Thank you for the quick response.
No adjustments of fill factors. Hadn't though of that - I'll
investigate and try some options to see if I can measure an
effect.
There is some ordering on the select [ ORDER BY q_id] so each
block of 250 is sequential-ish queue items; I just need them more
or less in the order they were queued so as near FIFO as possible
without being totally strict on absolute sequential order.
Table has around 192K rows, as a row is processed it is deleted as part of the transaction with a commit at the end after all 250 are processed [partitioned table, state changes and it migrates to a different partition] and as the queue drops to 64K it is added to with 128K rows at a time.
I've tuned the LIMIT value both up and down. As I move the limit
up, the problem becomes substantially worse; 300 swamps it and the
selects take > 1 hour to complete; at 600 they just all lock
everything up and it stops processing. I did try 1,000 but it
basically resulted in nothing being processed.

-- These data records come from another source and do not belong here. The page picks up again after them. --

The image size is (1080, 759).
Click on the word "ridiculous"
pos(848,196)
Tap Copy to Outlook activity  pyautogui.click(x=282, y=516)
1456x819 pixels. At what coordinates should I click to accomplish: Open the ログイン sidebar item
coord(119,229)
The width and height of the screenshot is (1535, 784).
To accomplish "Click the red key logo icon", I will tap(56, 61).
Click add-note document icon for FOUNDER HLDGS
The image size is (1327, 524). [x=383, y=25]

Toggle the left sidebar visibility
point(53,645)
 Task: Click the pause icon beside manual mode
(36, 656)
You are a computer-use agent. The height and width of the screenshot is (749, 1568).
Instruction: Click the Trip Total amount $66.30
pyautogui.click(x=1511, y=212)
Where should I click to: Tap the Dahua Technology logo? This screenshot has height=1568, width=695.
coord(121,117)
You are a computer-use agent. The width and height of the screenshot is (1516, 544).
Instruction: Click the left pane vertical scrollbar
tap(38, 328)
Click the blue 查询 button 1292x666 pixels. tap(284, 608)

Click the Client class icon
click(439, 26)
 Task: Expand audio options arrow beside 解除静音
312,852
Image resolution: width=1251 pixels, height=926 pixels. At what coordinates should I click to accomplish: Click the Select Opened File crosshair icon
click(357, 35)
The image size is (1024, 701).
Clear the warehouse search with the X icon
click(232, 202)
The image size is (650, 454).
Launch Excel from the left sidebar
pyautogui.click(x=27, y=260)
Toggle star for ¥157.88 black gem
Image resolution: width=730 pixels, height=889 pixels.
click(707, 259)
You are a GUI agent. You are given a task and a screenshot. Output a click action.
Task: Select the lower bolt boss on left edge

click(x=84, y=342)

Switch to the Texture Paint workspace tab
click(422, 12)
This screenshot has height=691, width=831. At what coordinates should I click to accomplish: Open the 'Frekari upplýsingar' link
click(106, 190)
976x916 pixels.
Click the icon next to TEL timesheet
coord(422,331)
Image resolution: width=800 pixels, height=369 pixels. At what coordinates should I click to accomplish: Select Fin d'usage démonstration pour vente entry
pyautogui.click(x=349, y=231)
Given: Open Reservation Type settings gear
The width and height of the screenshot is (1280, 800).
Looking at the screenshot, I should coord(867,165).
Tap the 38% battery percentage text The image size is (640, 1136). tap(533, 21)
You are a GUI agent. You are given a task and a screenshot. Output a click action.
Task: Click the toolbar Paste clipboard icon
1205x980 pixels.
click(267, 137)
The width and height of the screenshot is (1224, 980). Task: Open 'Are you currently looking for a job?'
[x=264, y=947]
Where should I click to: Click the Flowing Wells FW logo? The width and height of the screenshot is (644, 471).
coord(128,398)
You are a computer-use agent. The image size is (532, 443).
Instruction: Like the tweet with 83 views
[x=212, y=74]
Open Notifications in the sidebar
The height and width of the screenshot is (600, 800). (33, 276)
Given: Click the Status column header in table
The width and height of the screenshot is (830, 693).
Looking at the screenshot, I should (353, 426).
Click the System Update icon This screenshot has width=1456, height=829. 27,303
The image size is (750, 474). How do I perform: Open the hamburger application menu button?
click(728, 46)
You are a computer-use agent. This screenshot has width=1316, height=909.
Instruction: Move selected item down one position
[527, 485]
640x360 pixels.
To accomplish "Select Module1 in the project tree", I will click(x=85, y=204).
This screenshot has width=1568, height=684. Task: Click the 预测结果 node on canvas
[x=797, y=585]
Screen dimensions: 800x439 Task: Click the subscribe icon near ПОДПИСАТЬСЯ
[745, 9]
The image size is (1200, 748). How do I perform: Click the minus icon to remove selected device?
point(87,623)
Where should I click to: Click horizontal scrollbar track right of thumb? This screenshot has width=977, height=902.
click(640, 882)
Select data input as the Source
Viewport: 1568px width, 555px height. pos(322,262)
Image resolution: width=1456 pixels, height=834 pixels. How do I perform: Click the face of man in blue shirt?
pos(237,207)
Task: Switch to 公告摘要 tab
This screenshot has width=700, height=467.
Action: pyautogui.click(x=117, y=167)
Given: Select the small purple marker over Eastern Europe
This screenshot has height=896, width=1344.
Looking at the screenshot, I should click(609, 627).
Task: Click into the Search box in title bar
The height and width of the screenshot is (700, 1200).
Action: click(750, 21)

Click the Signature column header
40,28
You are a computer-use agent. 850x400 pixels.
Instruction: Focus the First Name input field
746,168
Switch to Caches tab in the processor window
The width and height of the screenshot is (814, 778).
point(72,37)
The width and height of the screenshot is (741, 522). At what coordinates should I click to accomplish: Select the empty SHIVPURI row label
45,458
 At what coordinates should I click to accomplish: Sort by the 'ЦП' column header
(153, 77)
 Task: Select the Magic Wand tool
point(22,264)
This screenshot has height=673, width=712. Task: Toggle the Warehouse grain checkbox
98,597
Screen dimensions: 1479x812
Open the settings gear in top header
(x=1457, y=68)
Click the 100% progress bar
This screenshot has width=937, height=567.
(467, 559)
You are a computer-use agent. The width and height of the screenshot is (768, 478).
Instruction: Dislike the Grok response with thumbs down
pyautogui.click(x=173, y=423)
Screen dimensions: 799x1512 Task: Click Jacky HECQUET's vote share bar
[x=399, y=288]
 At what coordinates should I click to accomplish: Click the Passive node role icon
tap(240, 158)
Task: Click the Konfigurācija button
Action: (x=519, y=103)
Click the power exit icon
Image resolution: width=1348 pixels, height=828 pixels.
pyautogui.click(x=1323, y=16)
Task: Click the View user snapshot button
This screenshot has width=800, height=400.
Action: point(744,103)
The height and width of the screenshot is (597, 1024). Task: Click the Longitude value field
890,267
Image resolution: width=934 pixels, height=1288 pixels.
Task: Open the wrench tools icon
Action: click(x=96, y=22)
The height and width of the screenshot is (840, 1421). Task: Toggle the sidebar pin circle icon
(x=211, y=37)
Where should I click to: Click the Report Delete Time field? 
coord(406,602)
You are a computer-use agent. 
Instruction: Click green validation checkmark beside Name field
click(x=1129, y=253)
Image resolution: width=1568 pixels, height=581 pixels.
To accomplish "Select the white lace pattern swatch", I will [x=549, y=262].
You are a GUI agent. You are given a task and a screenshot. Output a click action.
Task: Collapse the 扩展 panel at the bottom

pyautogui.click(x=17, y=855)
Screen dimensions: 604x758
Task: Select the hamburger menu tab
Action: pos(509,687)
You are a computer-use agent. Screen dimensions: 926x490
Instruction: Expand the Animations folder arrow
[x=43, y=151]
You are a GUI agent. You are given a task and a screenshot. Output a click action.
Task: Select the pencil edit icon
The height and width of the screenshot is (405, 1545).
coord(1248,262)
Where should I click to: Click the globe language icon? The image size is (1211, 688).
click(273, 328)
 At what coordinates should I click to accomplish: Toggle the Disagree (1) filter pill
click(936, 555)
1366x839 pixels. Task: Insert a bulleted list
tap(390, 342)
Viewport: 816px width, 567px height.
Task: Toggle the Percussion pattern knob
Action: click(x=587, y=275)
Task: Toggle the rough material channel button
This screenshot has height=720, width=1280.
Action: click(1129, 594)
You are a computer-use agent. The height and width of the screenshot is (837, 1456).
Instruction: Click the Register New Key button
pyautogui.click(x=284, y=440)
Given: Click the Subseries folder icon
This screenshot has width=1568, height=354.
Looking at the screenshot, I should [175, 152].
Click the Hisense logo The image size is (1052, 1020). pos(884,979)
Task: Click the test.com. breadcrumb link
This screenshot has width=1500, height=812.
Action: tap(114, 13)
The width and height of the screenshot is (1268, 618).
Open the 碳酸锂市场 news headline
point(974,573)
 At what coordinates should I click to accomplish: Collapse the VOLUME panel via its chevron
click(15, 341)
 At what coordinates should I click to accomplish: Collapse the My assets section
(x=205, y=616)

Message queue... Are rows deleted? Are they updated once or many times? Have you adjusted fillfactor on table or indexes? How many rows in the table currently or on average? Is there any ordering to which rows you update? It seems likely that one of the experts/code contributors will chime in and explain about how locking that many rows in that many concurrent connections means that some resource is overrun and so you are escalating to a table lock instead of actually truly locking only the 250 rows you wanted. On the other hand, you say 80 cores and you are trying to increase the number of concurrent processes well beyond that without (much) disk I/O being involved. I wouldn't expect that to perform awesome. Is there a chance to modify the code to permit each process to lock 1000 rows at a time and be content with 64 concurrent processes?